--- Material for the task ---
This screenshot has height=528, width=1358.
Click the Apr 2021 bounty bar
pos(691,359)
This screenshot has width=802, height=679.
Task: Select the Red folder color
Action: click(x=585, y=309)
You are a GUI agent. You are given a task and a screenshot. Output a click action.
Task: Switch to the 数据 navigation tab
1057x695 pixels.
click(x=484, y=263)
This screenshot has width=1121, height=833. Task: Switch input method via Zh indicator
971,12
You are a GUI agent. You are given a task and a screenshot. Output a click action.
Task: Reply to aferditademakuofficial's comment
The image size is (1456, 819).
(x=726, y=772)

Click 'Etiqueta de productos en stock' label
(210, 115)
---
From the line that contains "Click the Apr 2021 bounty bar" through the end of the records above, print every line exactly and nothing else.

Click the Apr 2021 bounty bar
pos(691,359)
This screenshot has width=802, height=679.
Task: Select the Red folder color
Action: click(x=585, y=309)
You are a GUI agent. You are given a task and a screenshot. Output a click action.
Task: Switch to the 数据 navigation tab
1057x695 pixels.
click(x=484, y=263)
This screenshot has width=1121, height=833. Task: Switch input method via Zh indicator
971,12
You are a GUI agent. You are given a task and a screenshot. Output a click action.
Task: Reply to aferditademakuofficial's comment
The image size is (1456, 819).
(x=726, y=772)

Click 'Etiqueta de productos en stock' label
(210, 115)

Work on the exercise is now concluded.